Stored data
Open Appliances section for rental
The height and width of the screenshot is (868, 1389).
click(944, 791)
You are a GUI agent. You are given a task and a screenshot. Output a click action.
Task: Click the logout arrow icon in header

SET EXERCISE:
Filter the rows above, keeping every row that contains the string "screenshot" with its case matched exactly, and copy each such row.

RESPONSE TO THE EXERCISE:
The height and width of the screenshot is (868, 1389).
You are a GUI agent. You are given a task and a screenshot. Output a click action.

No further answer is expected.